── RECORDS SUPPLIED ──

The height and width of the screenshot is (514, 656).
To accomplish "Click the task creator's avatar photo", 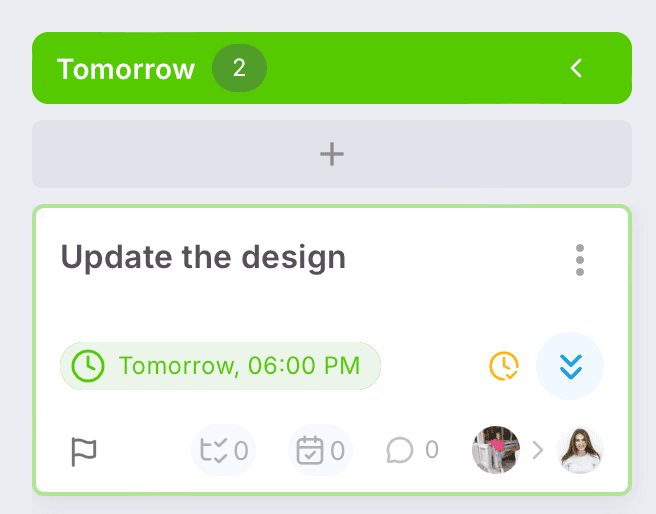I will point(496,450).
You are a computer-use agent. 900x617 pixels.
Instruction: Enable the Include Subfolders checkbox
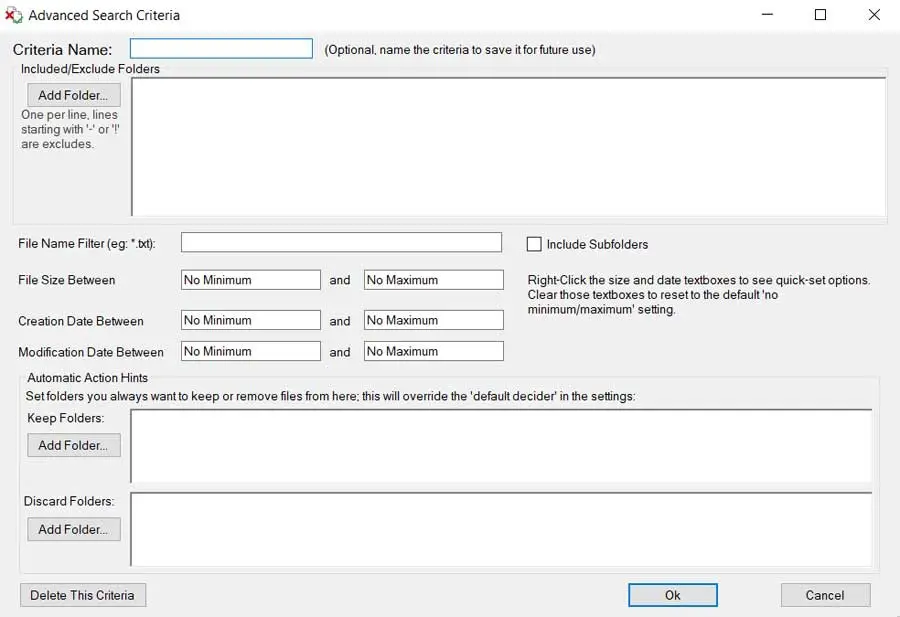534,244
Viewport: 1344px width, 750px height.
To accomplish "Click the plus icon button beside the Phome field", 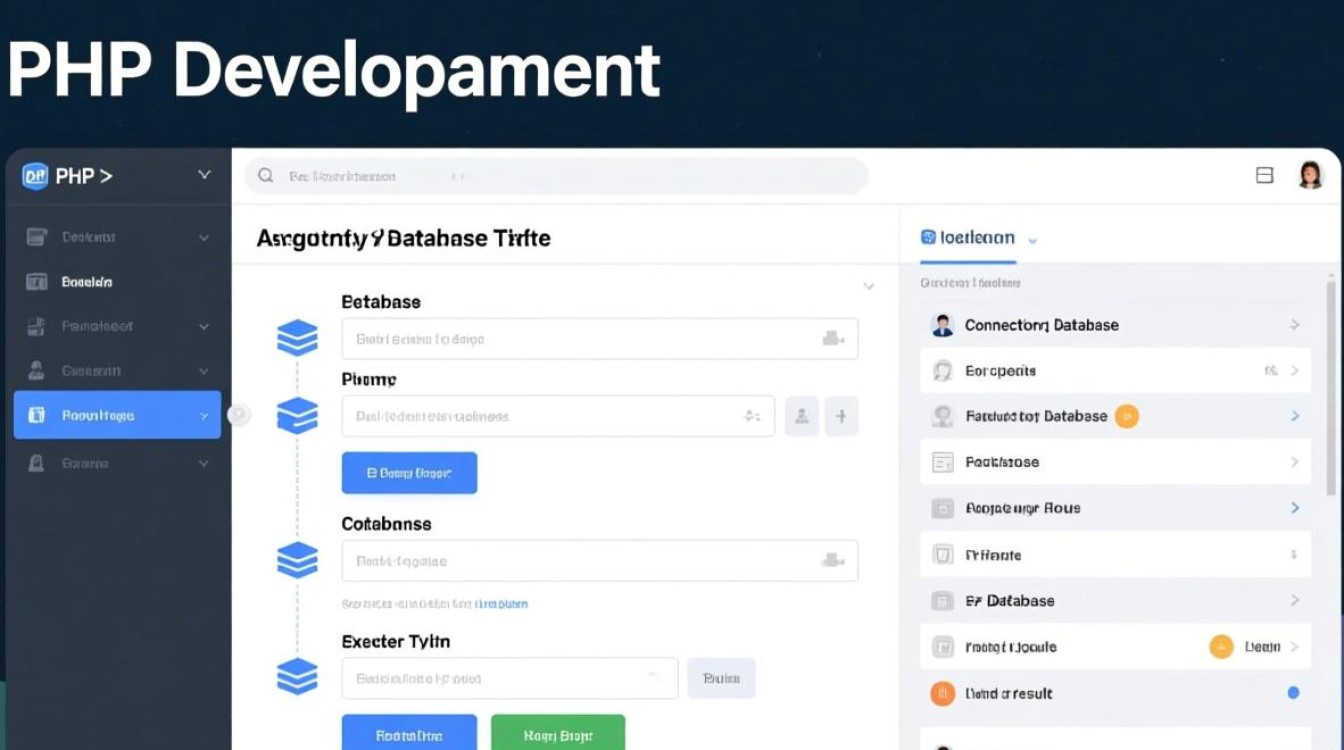I will click(841, 416).
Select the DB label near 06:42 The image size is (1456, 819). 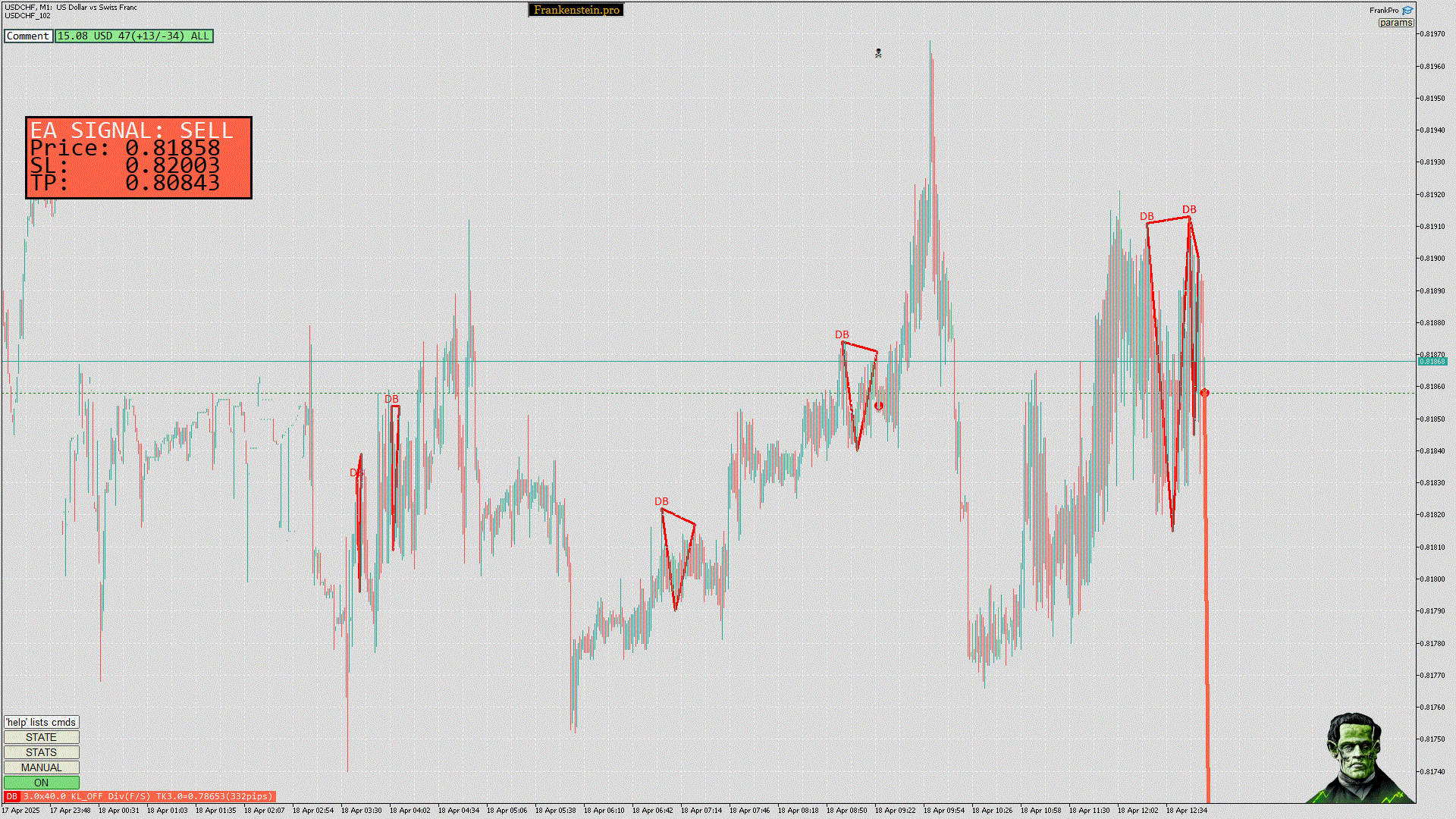(661, 501)
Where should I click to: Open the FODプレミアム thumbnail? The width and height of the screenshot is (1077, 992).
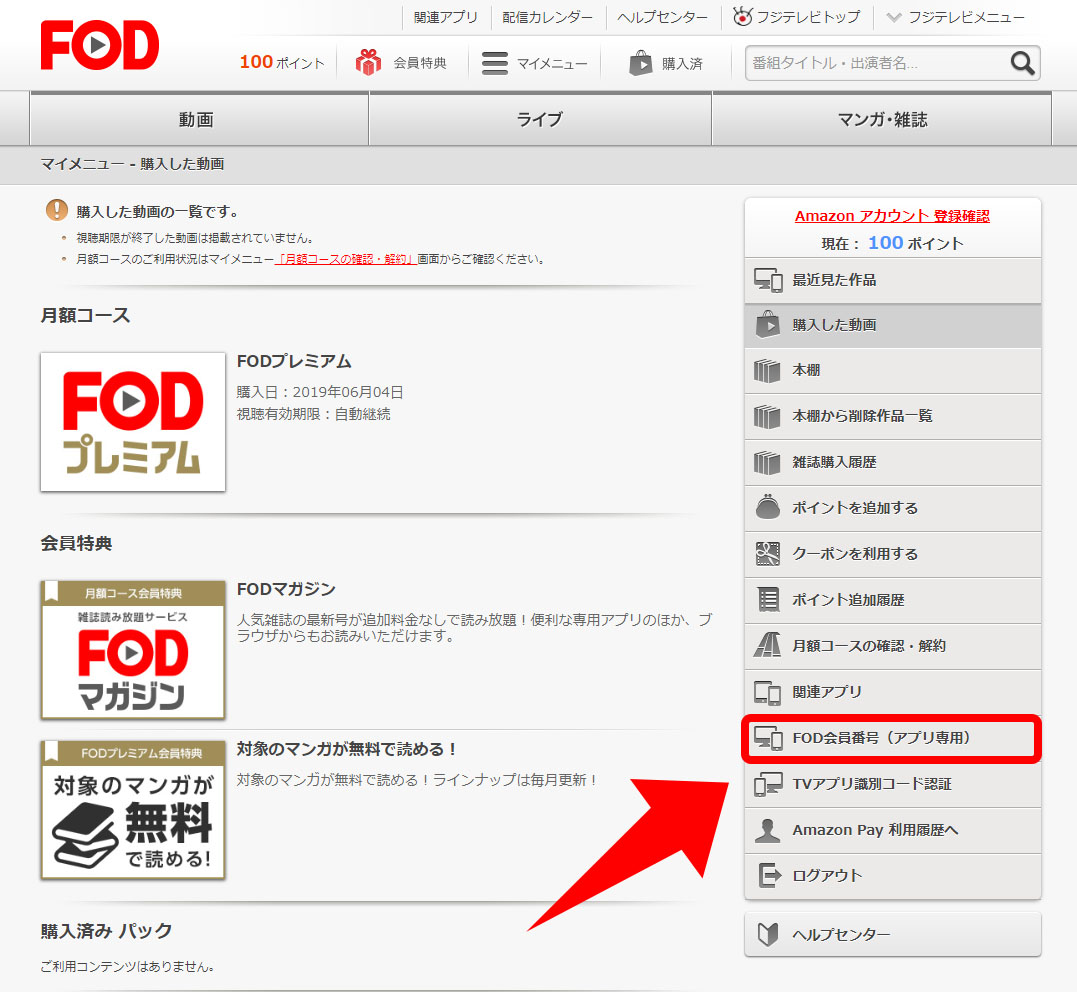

───

> _GOAL OF THE EXERCISE_:
Count the lines of the records that contain the string "screenshot", and reply with that number alone.

> _FINISHED TASK_:
2